Here is another example. A friend of mine went to go watch a Marvel movie with his youth group when it first hit the cinema. The film was based on one of his favorite old superhero, kid comic strips. The comics were innocent; how bad could the movie be? Plus, if the youth group is going, hey, it must be ok, right? During the movie, he stood up and walked out. Why? The large screen displayed a naked woman, and as the Word of God commands, that is not an image he is to allow into his mind. What would his wife think if he allowed his eyes to stare at this bare actress? What would our future spouses think of similar images we accept into our minds? Purity of mind is of utmost priority.

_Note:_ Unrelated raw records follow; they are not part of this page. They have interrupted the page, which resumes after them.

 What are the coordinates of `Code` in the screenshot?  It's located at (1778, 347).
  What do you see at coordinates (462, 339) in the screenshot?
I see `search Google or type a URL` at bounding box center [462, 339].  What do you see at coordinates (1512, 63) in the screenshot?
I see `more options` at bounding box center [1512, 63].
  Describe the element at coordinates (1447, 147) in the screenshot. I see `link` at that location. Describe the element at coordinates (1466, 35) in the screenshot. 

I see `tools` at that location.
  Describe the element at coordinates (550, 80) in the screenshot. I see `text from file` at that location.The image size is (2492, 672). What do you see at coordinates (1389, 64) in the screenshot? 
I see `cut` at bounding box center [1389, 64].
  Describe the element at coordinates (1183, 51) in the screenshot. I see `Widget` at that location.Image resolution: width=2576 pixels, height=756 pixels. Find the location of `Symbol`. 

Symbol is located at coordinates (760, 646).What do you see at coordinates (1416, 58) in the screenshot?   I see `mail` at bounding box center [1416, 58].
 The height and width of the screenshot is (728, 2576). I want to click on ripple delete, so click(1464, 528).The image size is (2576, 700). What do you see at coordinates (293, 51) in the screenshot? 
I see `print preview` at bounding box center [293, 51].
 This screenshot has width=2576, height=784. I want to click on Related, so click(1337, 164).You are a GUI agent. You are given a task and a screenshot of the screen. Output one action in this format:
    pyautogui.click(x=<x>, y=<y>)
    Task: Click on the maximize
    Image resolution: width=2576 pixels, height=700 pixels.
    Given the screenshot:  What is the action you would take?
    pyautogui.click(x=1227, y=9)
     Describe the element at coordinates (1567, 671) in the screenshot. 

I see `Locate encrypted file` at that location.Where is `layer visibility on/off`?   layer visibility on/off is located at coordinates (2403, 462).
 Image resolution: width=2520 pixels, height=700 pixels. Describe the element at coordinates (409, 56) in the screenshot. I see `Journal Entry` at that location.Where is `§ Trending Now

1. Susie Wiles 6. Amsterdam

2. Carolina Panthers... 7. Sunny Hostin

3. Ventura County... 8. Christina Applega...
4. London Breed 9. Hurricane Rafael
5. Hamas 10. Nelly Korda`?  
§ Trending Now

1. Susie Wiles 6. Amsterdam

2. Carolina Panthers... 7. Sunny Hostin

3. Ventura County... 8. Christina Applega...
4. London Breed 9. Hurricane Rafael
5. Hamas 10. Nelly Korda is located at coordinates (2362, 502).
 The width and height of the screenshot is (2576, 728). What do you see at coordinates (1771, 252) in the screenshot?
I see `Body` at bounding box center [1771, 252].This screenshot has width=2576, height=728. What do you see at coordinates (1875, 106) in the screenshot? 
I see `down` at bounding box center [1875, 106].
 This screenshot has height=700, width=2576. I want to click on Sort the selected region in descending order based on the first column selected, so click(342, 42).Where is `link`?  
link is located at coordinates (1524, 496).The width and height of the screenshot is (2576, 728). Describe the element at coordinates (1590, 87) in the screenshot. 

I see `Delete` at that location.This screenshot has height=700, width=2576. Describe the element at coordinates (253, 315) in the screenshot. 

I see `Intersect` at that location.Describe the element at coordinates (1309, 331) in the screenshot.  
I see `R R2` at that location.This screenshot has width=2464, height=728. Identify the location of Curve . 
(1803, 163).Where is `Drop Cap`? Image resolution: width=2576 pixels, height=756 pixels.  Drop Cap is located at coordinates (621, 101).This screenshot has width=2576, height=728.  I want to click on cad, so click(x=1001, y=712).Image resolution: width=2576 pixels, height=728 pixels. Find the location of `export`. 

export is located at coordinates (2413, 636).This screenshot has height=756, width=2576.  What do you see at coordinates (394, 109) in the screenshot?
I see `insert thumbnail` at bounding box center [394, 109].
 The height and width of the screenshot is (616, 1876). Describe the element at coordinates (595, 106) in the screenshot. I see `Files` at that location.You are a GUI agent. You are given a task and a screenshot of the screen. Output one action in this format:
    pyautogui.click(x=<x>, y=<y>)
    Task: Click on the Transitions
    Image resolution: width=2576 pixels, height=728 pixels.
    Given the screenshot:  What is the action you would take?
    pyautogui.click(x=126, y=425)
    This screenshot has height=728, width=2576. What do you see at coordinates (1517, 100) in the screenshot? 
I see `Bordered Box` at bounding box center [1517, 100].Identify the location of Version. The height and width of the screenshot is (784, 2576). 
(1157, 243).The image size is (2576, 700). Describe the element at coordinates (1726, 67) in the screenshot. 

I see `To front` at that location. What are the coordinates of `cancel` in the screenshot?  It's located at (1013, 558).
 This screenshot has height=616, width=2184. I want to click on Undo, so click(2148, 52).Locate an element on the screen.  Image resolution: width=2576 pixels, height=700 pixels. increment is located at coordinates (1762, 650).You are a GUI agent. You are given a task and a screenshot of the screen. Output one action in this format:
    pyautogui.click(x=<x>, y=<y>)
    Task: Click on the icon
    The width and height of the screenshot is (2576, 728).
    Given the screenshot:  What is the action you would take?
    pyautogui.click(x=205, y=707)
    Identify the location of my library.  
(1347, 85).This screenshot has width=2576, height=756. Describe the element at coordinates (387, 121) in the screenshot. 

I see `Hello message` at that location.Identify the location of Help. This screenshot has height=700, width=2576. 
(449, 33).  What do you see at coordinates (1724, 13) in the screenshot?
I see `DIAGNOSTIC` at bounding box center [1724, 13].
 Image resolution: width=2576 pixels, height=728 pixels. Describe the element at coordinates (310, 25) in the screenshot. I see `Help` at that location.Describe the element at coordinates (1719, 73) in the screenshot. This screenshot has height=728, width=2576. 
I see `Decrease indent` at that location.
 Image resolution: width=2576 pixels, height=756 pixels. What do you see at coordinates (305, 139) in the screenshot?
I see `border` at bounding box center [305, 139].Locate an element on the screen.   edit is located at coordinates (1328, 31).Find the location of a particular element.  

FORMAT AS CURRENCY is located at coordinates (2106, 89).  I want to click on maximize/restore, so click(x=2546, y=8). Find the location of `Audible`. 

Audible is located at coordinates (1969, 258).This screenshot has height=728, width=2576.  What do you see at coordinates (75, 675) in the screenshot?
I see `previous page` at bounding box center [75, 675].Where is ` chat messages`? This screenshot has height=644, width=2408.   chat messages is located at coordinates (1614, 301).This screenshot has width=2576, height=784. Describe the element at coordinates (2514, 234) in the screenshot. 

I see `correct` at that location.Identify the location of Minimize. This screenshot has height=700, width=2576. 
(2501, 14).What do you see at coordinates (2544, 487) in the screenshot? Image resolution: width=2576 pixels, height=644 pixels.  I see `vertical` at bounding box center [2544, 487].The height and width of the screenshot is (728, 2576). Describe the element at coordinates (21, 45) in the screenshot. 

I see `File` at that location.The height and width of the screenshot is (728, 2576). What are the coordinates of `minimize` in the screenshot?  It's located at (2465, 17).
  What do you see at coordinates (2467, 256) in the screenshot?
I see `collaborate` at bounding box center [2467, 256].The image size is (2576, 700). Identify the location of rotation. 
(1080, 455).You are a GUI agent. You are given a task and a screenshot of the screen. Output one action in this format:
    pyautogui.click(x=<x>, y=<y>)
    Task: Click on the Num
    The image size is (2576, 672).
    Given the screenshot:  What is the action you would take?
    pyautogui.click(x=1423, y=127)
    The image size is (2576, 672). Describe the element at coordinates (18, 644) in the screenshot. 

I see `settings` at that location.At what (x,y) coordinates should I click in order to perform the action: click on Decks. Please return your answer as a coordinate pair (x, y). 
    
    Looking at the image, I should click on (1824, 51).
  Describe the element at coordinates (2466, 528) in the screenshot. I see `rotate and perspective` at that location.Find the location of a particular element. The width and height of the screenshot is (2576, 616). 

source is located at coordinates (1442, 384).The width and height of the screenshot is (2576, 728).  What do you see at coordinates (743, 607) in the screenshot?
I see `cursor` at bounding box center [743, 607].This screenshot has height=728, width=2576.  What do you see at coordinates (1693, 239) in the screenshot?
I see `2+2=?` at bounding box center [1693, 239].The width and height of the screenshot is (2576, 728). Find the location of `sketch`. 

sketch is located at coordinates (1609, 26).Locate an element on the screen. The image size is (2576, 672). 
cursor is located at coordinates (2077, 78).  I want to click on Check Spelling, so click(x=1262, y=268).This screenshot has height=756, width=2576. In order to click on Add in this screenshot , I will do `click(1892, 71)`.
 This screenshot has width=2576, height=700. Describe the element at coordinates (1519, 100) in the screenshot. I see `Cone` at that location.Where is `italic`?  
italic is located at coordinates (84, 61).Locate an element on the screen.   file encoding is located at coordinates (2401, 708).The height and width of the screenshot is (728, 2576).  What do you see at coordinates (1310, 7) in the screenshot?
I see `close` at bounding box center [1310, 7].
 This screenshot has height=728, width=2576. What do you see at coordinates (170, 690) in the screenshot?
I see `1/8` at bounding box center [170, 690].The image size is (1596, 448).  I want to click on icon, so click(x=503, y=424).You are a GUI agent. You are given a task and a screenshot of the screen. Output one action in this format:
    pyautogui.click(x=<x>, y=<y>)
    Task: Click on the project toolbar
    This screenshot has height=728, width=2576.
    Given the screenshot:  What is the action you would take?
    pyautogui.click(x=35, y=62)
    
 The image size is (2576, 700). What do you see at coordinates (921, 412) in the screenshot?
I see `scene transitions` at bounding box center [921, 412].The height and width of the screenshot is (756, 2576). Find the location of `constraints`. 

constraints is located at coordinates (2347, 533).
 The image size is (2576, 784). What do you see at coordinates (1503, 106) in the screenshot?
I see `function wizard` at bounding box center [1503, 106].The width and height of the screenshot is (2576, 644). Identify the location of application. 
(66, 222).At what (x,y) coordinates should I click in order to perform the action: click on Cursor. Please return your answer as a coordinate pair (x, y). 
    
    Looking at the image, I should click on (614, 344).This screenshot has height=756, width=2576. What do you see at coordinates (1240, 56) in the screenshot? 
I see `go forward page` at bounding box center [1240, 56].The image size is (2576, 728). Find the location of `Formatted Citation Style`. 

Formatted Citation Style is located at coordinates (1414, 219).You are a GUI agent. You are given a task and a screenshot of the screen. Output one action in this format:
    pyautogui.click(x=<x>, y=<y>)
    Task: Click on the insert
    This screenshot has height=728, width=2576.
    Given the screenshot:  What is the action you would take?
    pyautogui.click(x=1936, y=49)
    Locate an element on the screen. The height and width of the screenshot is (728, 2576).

Isaiah wisely warns, "Woe to those who call evil good, and good evil; Who put darkness for light, and light for darkness; Who put bitter for sweet, and sweet for bitter!" (Isaiah 5:20). Whose standards are we living by? Ours? Or Jesus'?

1 John 2:6, 28-29, “He who says he abides in Him ought himself also to walk just as He walked… And now, little children, abide in Him, that when He appears, we may have confidence and not be ashamed before Him at His coming. If you know that He is righteous, you know that everyone who practices righteousness is born of Him.” Is this us?

After telling the Thessalonians to test all things, abstain from every form of evil, and hold to what is good, Paul begins to close off with the following words and so will I as I pray you will open your heart and surrender to God. He will lead you to live the kind of life He wishes for you to live, a life that wholly worships Him.

Life is not about us. Life is all about Him. We are to have the mind of Christ. Is that what we are holding to? Are we walking and thinking in the Spirit or in the flesh?

Remember, ultimately what we think will lead to what we do. The mind has such an influence into how we live. We need to follow the words of Scripture as it shows that if we think biblically, we will live biblically. We need to love our God and Savior without hypocrisy. God should get the glory as He so deserves it. Is that our goal in how we live? Is that our goal in how we intake cultural media?

"Now may the God of peace Himself sanctify you completely; and may your whole spirit, soul, and body be preserved blameless at the coming of our Lord Jesus Christ" (1 Thessalonians 5:23).